** START OF TEXT SHOWN **
Now you and I might think that this (below) is the way to serve and eat a pie:


But in this case we’d be quite wrong, apparently.  According to tradition and custom, the pie has to be inverted, pierced with a fork to open up the insides, and then vinegar is shaken into the crevices along with the liquor. So that it looks like this:



The shrewd observer may also note that two kinds of pastry are involved in the pie: the top is short crust, the bottom is made with suet.  Suet pastry – hallelujah!

I’m not sure this is a dish that would convert many Americans to the joys of British food, but I thought it was just tremendous.  There was liquor galore (which might almost be an Ealing comedy) both authentic eel, and vegetarian.



 I suppose this was “low” food, though when you consider the Rex Whistler Restaurant is serving faggots, and Fergus Henderson is serving potted meat, who knows if that term means anything anymore?  The meal I had in London that best covered the high/low spectrum, was the Plateau de Fruits de Mer at the Bibendum Oyster Bar, though there was nothing low about the setting. 


Up at the top end were langoustines and crab and oysters, in the middle were Atlantic prawns and brown shrimps, and at the “bottom” were winkles and whelks.  Photo by Del Barrett (who also, most generously, bought the meal):


 I’ve written elsewhere about the role of whelks as a signifier of masculinity in northern England in the late 20th century.  As I was growing up, my dad was the whelk-eater, and as the lad I only ate cockles.  I can’t say I was craving whelks all through my boyhood - they looked vaguely unpleasant and had the texture of rubber - but I could see that eating them was somehow synonymous with passing through the portal of manhood.
** END OF TEXT SHOWN **
** START OF DATASET RECORDS **
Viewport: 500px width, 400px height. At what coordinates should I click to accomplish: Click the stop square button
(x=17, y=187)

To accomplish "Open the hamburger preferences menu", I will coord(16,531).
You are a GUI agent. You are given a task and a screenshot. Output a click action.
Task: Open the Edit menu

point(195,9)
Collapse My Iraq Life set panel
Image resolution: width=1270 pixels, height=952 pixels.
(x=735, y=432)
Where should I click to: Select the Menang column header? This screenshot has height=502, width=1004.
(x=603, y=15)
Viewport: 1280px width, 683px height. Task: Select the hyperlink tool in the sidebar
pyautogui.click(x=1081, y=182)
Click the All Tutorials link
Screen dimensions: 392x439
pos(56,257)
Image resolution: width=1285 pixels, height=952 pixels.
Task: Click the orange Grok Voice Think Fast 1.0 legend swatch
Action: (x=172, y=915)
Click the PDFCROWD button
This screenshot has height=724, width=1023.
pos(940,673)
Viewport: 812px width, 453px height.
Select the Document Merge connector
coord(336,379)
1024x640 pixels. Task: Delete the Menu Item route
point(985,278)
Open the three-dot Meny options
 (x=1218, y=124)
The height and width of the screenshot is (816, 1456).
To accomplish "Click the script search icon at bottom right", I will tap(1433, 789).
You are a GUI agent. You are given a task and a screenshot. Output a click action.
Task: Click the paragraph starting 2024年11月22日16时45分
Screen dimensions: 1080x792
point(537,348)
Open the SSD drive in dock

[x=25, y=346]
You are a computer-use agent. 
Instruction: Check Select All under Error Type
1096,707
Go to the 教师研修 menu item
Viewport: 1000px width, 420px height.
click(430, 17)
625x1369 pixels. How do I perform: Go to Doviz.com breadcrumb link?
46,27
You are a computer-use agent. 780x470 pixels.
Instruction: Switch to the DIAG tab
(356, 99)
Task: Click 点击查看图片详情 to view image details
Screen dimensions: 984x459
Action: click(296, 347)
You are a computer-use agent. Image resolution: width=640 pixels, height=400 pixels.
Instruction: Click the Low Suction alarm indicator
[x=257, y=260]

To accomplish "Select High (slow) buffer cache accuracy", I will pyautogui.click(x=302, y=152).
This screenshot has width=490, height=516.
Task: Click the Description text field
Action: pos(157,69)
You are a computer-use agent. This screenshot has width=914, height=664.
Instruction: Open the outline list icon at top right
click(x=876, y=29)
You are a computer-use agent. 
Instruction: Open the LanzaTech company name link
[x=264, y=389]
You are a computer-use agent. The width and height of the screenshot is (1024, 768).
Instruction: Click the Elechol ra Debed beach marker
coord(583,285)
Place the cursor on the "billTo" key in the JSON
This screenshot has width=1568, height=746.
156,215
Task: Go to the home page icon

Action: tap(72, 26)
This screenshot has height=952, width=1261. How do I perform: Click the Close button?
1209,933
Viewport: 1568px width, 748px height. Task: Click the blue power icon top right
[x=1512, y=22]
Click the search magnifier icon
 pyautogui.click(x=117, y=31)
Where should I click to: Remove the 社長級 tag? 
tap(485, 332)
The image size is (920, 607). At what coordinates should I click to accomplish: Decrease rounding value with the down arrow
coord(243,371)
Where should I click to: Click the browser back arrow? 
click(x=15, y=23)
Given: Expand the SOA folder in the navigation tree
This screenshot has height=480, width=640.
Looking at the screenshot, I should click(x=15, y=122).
** END OF DATASET RECORDS **
TASK SET
• A. Summarize the passage on British food in two sentences.
• B. Repeat, word for word, the stretch of the passage on British food from "I’m not sure" through "eel, and vegetarian.".
• C. List every kind of seafood that the passage on British food names as part of the Plateau de Fruits de Mer.
Answer from the text alone, not from the lines.

RESULTS IN ORDER
• A. The writer explains that, by tradition, a pie is served upside down, pierced with a fork and filled with vinegar and liquor, with short crust on top and suet pastry below, and found the dish tremendous. The writer also recalls a seafood platter at the Bibendum Oyster Bar that ran from langoustines, crab and oysters down to winkles and whelks, and notes that in the writer's northern English childhood, eating whelks seemed tied to passing into manhood.

• B.
I’m not sure this is a dish that would convert many Americans to the joys of British food, but I thought it was just tremendous.  There was liquor galore (which might almost be an Ealing comedy) both authentic eel, and vegetarian.

• C. langoustines, crab, oysters, Atlantic prawns, brown shrimps, winkles, whelks